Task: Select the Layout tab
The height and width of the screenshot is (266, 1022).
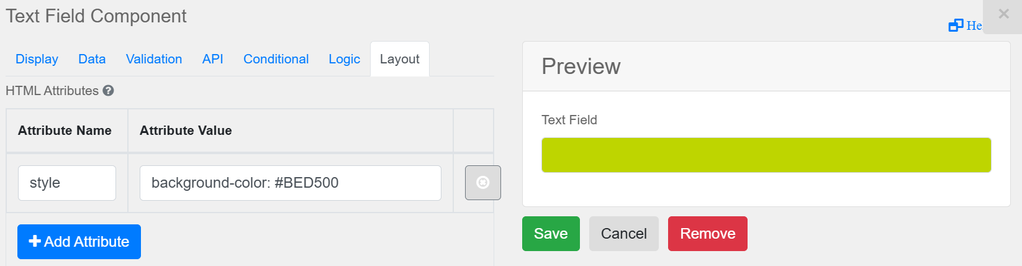Action: 399,59
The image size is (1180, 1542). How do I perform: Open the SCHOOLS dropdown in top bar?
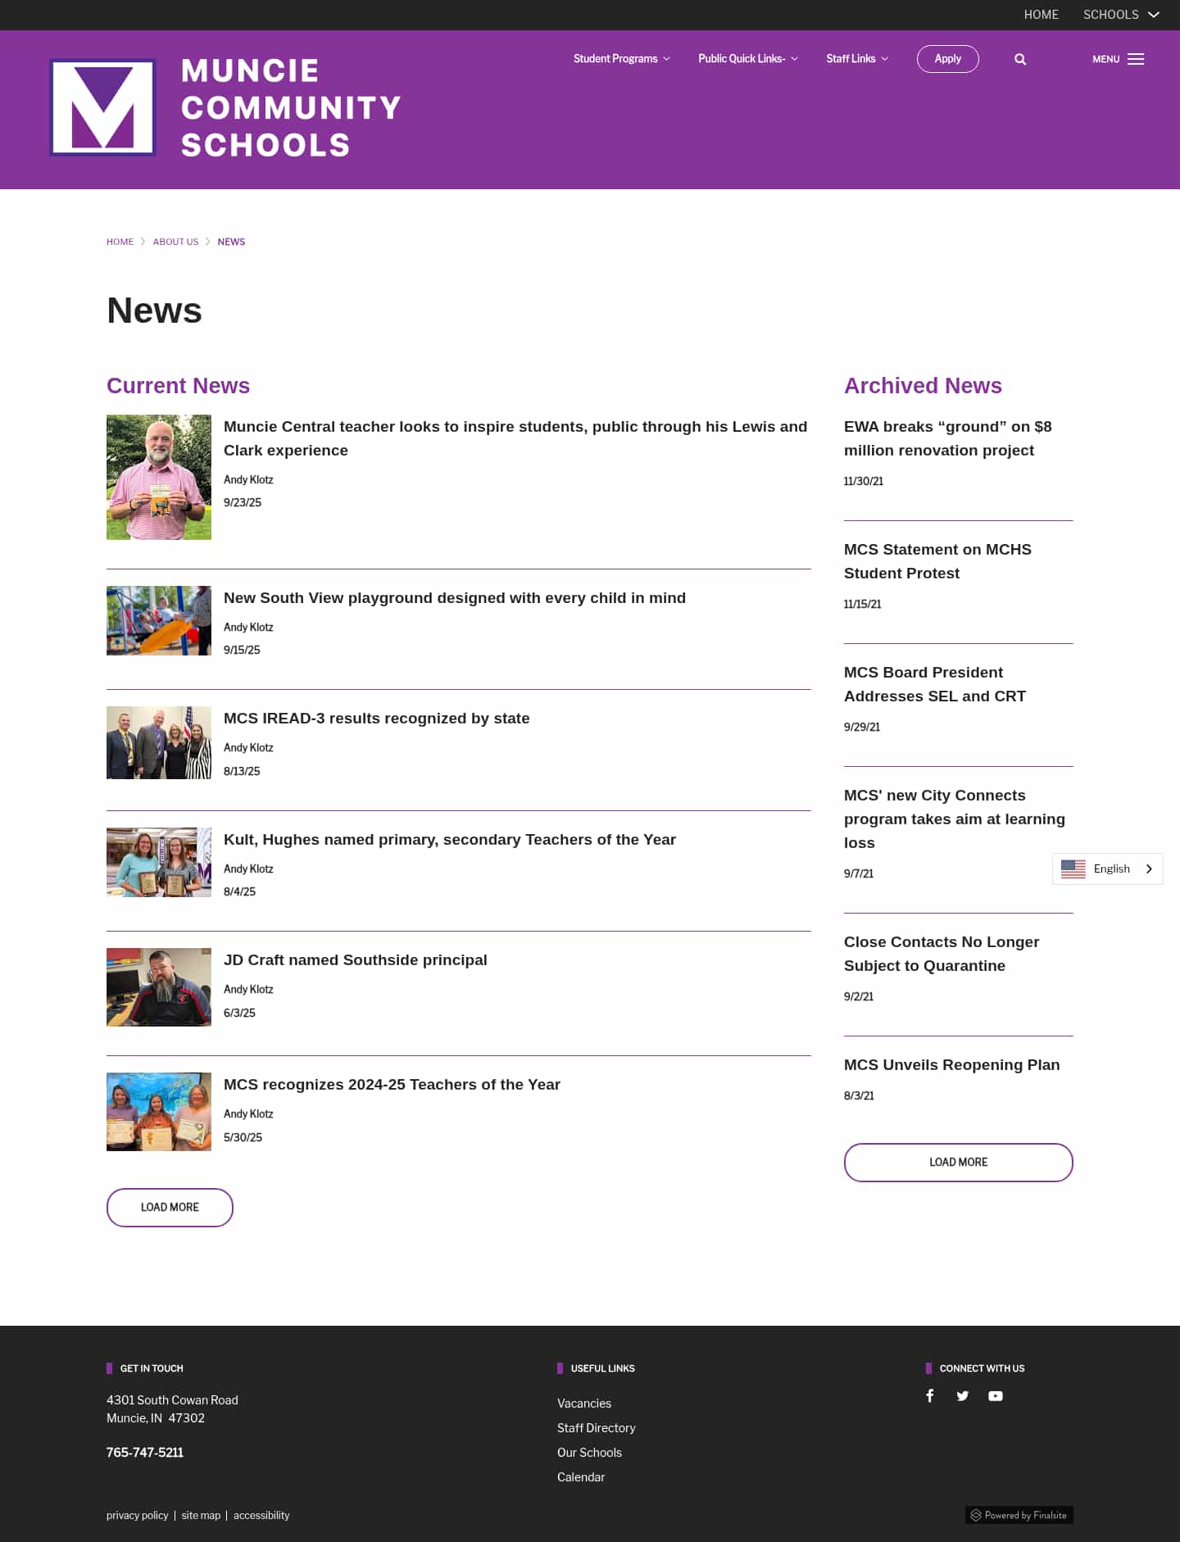pos(1120,15)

§ Prompt: Everything above except the pictures must be restated exactly.

§ Exercise response:
Task: Select the Layout tab
The height and width of the screenshot is (266, 1022).
Action: 399,59
The image size is (1180, 1542). How do I perform: Open the SCHOOLS dropdown in top bar?
pos(1120,15)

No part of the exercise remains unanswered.